= Joydeep Sircar =

Indian explorer

Joydeep Sircar (born 1947) is a mountaineer and mountain historian. In 1979, he published his Himalayan Handbook, an index of all the-then named peaks of 6096 meters (20000 feet) and above in Afghanistan and the Indian subcontinent, giving chronological entries of expeditions up to 1975 to each peak with a brief summary of results and references to expedition reports, after a decade of solitary research. He was inspired in this formidable undertaking by the pronouncement of the late Soli S. Mehta, Hony. Local Secretary of The Himalayan Club, that the task had never been attempted before and was well-nigh impossible. This book, introduced by the famous British mountaineer-explorer J. O. M. Roberts, one of Sircar's idols, was the first one of its kind. Printed in 500 copies only, it received excellent international notices and became a basic reference resource.

In 1982, Sircar was the first to suspect and draw public attention to the covert competition between India and Pakistan over the Siachen Glacier and coined the term Oropolitics to describe the use of mountaineering expeditions as a cloak for establishing territorial claims. His essay on this topic was published in abbreviated form in an article in The Telegraph newspaper of Calcutta. The full essay titled "Oropolitics" came out in Himalaya Sameeksha, a limited circulation magazine published by Kamala Mukherjee in Calcutta, and was subsequently reprinted in the prestigious Alpine Journal of London in 1984.. India sent troops into the Siachen Glacier the same year.

Sircar surmised the existence of a feasible pass in Himachal Pradesh, India on the Himalayan divide between Kullu and Spiti Districts. He led three expeditions to the high range separating the Upper Parvati valley from the unexplored Debsa Glacier in 1992, 1993 and 1995. The Debsa Pass (5340 metres), named by him, was reached in 1993 and crossed on 21 September 1995, and the team descended the unexplored West Debsa Glacier and followed the Debsa stream to the Parahio Valley and from there to the Spiti Valley. The pass has become a regular route as it saves 2–3 days over the traditional Kullu-Spiti route by the Pin Parvati Pass (5319 metres).

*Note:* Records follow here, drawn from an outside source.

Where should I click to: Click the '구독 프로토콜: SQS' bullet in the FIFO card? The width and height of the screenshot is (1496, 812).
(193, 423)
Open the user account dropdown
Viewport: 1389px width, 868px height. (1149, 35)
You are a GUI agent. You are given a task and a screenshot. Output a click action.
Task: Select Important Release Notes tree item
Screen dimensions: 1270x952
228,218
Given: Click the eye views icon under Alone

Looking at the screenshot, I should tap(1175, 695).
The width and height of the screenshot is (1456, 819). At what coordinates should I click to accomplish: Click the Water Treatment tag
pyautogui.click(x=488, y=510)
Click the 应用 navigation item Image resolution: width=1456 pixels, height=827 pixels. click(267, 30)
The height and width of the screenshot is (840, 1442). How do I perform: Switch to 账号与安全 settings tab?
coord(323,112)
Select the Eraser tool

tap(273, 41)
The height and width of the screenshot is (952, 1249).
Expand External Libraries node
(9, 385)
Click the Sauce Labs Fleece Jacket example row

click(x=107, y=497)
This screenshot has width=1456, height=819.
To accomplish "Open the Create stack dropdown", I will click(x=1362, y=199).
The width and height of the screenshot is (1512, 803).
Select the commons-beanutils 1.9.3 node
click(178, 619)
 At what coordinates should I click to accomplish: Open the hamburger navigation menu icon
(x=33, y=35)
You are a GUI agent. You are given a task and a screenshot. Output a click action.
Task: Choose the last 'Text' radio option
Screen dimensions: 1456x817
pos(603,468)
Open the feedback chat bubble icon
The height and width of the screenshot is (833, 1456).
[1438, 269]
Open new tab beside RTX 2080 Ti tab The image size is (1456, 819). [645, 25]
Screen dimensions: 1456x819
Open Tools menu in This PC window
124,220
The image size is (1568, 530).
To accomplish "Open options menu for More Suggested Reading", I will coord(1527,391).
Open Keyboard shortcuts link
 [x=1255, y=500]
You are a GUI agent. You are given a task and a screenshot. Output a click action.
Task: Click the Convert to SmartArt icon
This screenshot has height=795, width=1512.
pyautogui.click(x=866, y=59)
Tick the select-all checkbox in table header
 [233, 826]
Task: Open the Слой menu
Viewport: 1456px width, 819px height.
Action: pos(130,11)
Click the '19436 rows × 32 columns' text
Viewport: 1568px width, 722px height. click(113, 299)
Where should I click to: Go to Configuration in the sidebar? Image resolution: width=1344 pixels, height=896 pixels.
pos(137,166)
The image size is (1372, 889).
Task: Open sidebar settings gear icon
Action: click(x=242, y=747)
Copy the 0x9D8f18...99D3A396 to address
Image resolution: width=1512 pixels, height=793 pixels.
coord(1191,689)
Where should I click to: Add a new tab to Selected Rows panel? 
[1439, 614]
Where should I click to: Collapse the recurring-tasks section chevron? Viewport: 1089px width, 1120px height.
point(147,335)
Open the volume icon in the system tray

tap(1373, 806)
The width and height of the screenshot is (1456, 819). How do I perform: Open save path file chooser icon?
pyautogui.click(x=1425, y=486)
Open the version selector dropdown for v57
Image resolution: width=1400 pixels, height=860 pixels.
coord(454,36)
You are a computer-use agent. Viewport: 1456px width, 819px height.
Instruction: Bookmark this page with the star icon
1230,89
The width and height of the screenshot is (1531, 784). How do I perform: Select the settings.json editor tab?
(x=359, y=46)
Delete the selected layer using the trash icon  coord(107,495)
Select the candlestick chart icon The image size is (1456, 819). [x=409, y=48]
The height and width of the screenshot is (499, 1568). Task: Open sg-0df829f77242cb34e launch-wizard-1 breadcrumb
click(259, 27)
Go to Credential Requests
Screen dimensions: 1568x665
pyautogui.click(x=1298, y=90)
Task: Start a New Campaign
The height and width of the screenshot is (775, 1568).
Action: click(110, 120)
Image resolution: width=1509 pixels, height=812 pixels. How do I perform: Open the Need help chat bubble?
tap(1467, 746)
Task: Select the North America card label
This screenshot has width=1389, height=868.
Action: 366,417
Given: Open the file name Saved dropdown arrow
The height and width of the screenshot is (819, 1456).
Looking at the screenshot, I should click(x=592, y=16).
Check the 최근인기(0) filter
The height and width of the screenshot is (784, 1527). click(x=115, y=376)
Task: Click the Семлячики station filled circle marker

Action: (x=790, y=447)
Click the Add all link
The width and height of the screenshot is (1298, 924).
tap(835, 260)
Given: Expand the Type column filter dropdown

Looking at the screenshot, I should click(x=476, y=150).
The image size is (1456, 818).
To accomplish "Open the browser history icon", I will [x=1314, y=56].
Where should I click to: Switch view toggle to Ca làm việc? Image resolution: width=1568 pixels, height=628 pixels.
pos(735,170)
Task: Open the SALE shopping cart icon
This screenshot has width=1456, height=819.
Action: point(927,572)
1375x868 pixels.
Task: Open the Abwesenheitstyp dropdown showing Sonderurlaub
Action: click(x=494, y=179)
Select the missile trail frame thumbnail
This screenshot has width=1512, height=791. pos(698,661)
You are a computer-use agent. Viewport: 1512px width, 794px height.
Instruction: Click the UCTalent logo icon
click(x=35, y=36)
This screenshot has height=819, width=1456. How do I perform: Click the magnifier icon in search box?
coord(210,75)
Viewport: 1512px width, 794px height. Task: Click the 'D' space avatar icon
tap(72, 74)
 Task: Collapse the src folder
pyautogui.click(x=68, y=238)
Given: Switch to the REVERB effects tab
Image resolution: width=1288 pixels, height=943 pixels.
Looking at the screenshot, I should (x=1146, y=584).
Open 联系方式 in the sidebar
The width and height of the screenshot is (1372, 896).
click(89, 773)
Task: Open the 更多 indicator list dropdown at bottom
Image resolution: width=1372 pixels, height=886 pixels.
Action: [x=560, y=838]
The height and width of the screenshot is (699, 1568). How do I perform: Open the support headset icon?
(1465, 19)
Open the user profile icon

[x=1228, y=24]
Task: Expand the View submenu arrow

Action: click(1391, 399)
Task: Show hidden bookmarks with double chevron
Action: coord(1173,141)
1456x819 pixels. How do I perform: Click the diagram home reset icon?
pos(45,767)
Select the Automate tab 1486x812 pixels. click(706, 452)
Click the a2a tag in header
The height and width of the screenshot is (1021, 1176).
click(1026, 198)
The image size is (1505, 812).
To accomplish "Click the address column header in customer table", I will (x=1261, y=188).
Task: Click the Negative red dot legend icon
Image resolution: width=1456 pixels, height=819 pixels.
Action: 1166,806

Sircar has taken part in a number of other mountaineering expeditions, likes travelling to remote places, and is a poet, essayist, and wildlifer. He drew the attention of the Bombay Natural History Society in 2001 to the presence of large numbers of the endangered Bar-headed goose at Gharana Wetland Reserve, Jammu, which eventually led to this neglected sanctuary on the Indo-Pak border being classified as an Important Bird Area

He is also avidly interested in history and military matters, particularly aviation, and was the first to compose a brief biography of the World War II Beaufighter ace Flying Officer A.M.O. Pring, DFM , a childhood hero who flew and died in combat defending Calcutta from Japanese air attack and is buried at Calcutta. He followed this up with an expanded essay called Sergeant Pring and the Calcutta Hurricane in which an outline biography of Maurice Pring is combined with the pioneering study of a rare and little-known night-fighter, the Hawker Hurricane II C(NF) equipped with the pilot-operated AI Mark VI radar. Both essays have won praise from aviation cognoscenti. He has followed these pieces up with an article conclusively demonstrating that the Hurricane II C(NF) was, in fact, the first radar-equipped single-seater night-fighter.These essays came out in book form in 2021 in Sergeant Pring and the Calcutta Hurricane (ISBN 978-81-949542-2-4, published by The Browser, SCO 14-15, Sector 8-C, Chandigarh 160 009).

A selection of his English poetry is available in Poemhunter

In a recent article, Sircar has claimed to have solved the mystery of the Lake of No Return, Myanmar, which he visited in 2002.